Sometimes, code is risky to change and expensive to refactor.
In such a situation, a seemingly good idea would be to rewrite it.
Here’s how it goes:
- You discuss with management about the strategy of stopping new features for some time, while you rewrite the existing app.
- You estimate the rewrite will take 6 months to cover what the existing app does.
- A few months in, a nasty bug is discovered and ABSOLUTELY needs to be fixed in the old code. So you patch the old code and the new one too.
- A few months later, a new feature has been sold to the client. It HAS TO BE implemented in the old code—the new version is not ready yet! You need to go back to the old code but also add a TODO to implement this in the new version.
- After 5 months, you realize the project will be late. The old app was doing way more things than expected. You start hustling more.
- After 7 months, you start testing the new version. QA raises up a lot of things that should be fixed.
- After 9 months, the business can’t stand “not developing features” anymore. Leadership is not happy with the situation, you are tired. You start making changes to the old, painful code while trying to keep up with the rewrite.
- Eventually, you end up with the 2 systems in production. The long-term goal is to get rid of the old one, but the new one is not ready yet. Every feature needs to be implemented twice.
Sounds fictional? Or familiar?
Don’t be shamed, it’s a very common mistake.

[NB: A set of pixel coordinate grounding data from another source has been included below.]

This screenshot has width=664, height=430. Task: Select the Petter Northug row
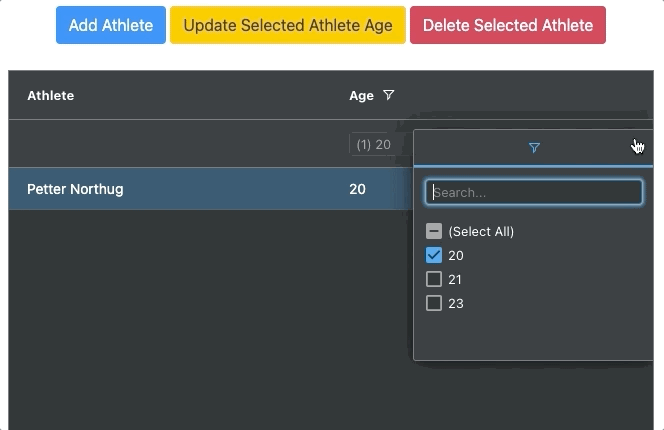76,189
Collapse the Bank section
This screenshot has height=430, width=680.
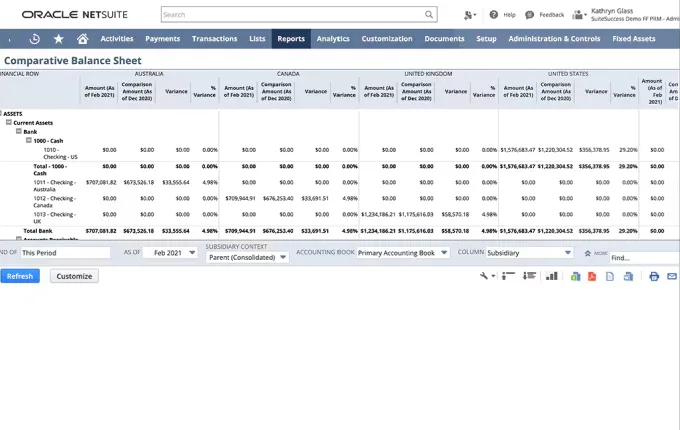[19, 131]
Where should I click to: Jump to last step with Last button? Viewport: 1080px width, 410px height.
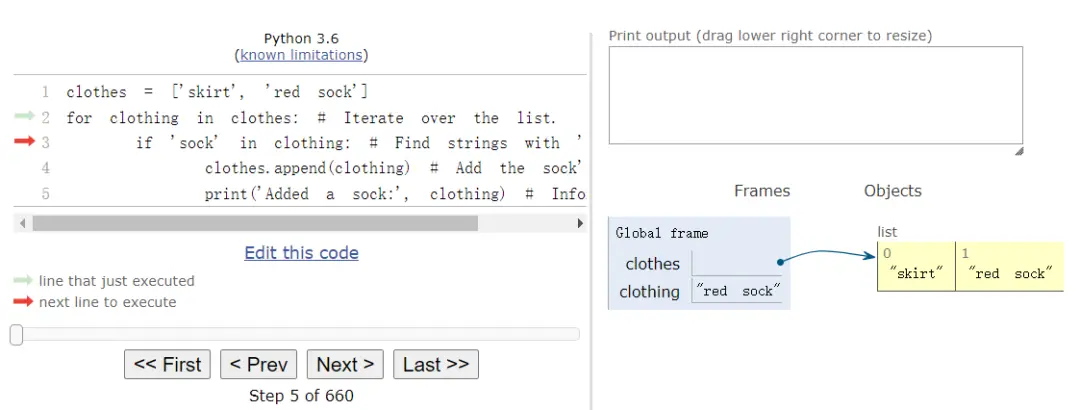436,365
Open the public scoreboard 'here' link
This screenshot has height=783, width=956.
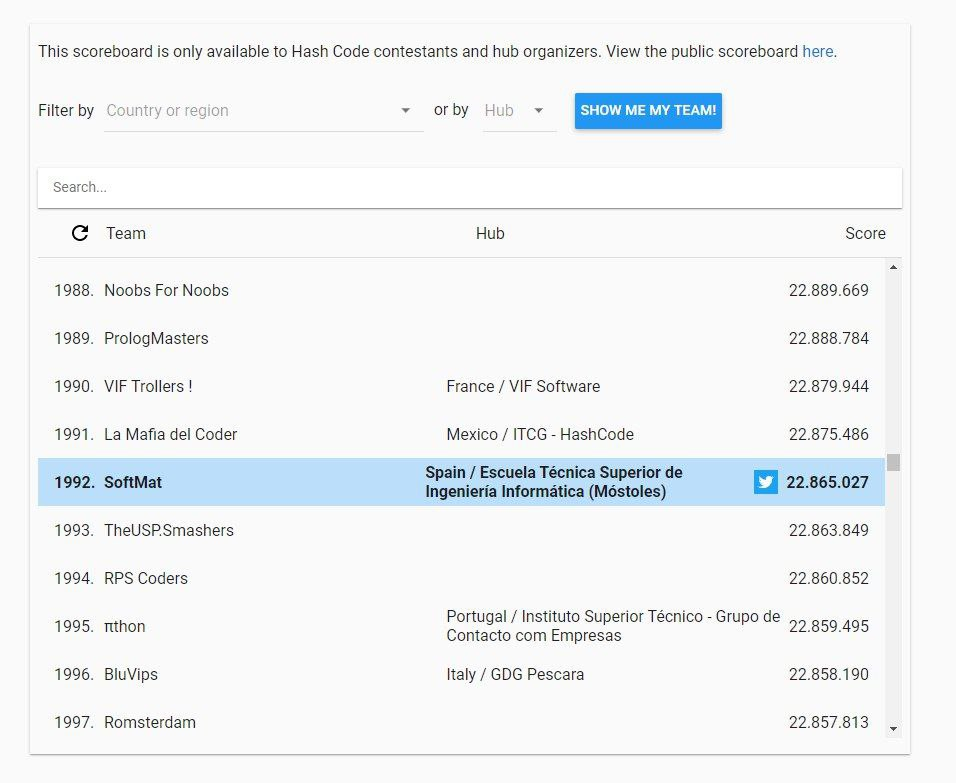coord(817,51)
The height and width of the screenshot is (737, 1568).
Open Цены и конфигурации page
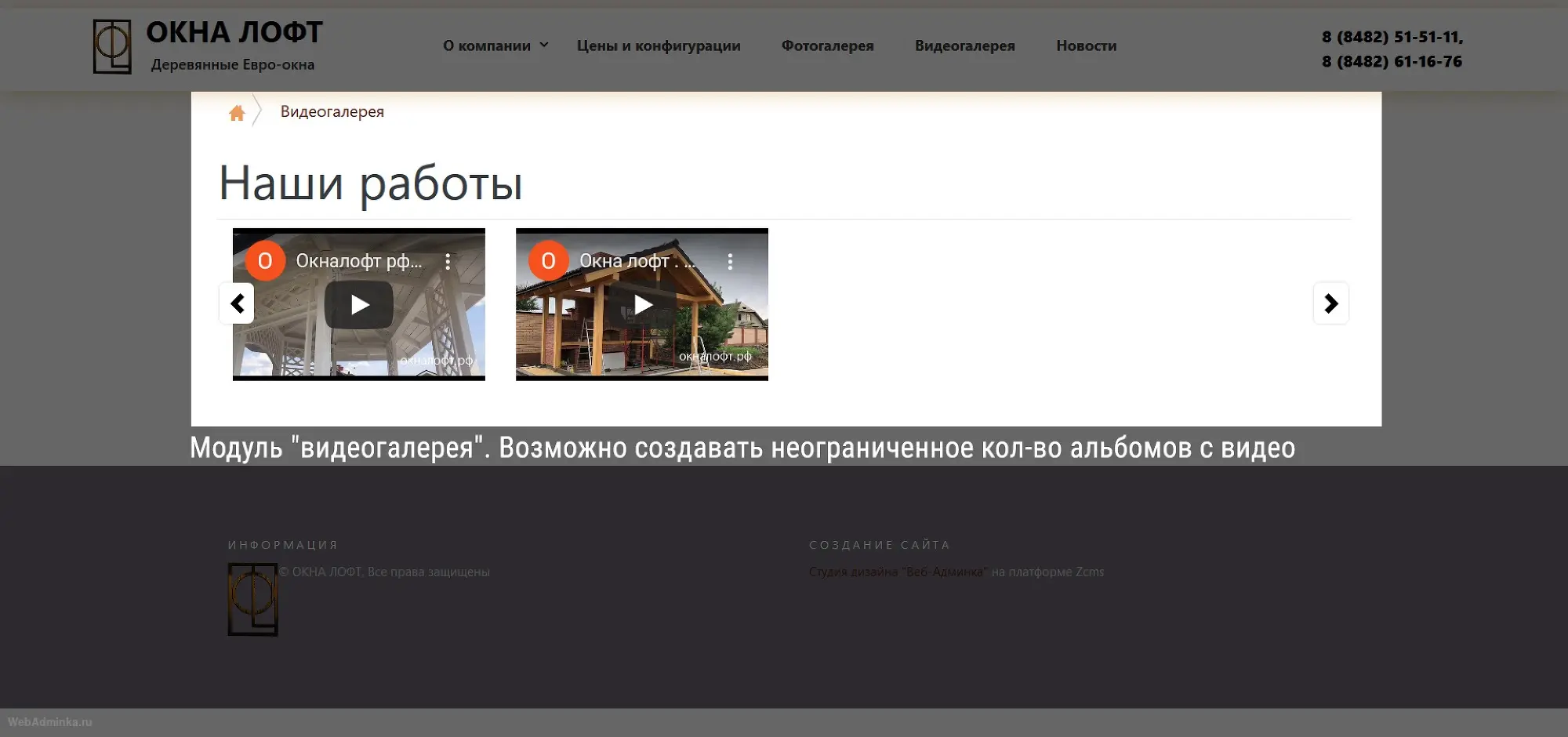(659, 45)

I’ve rewritten legacy systems from scratch before. Sometimes it’s all worked out, and sometimes it hasn’t, but either way: it’s always been a lot more work than I could have possibly estimated. I’ve learned now to try to avoid doing so: at least, to avoid replacing a single monolithic (living) system in a monolithic way. Nicholas gives an even-better description of the true horror of legacy reimplementation, and promotes progressive strangulation as a candidate solution.